# Machine learning-based association analysis of triglyceride-glucose index with melanoma prevalence and all-cause mortality: insights from cross-sectional NHANES 1999–2018 data and an external hospital-based dataset

**Authors:** Yao Liang, Kaize Lin, Xunyi Long, Yun Wang, Chengxu Liu, Chenghan Xie, Qianye Wu, Dandan Li, Baiwei Zhao

PMC · DOI: 10.3389/fnut.2026.1726865 · Frontiers in Nutrition · 2026-03-18

## TL;DR

This study explores how the triglyceride-glucose index relates to melanoma prevalence and mortality using data from 1999–2018 and machine learning models.

## Contribution

The study introduces a U-shaped relationship between the TyG index and melanoma mortality and identifies key predictors using machine learning.

## Key findings

- The TyG index shows a U-shaped association with all-cause mortality in melanoma patients.
- Ridge regression model outperformed other models in predicting melanoma risk with an AUROC of 0.85.

····················

■ **Goal of the exercise**
Using the melanoma study summary, explain in one to three sentences what the study's insights about the triglyceride-glucose index are based on. The data after this point comes from a separate source, unrelated to the melanoma study summary.

■ **Available data**
····················

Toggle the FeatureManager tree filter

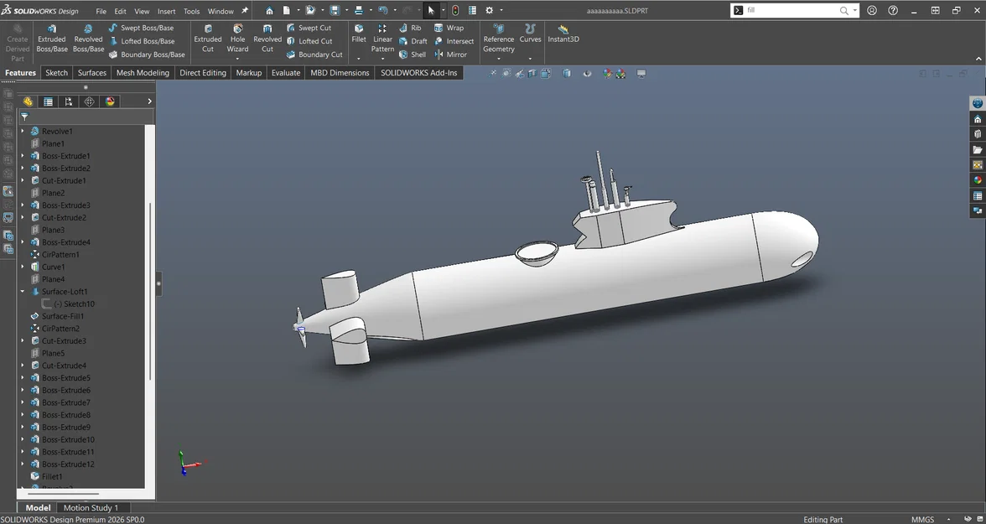(x=26, y=118)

····················

■ **Finished task**
The insights come from cross-sectional NHANES data covering 1999–2018 and from an external hospital-based dataset. The study analyzed these data with machine learning models to examine how the triglyceride-glucose index relates to melanoma prevalence and all-cause mortality.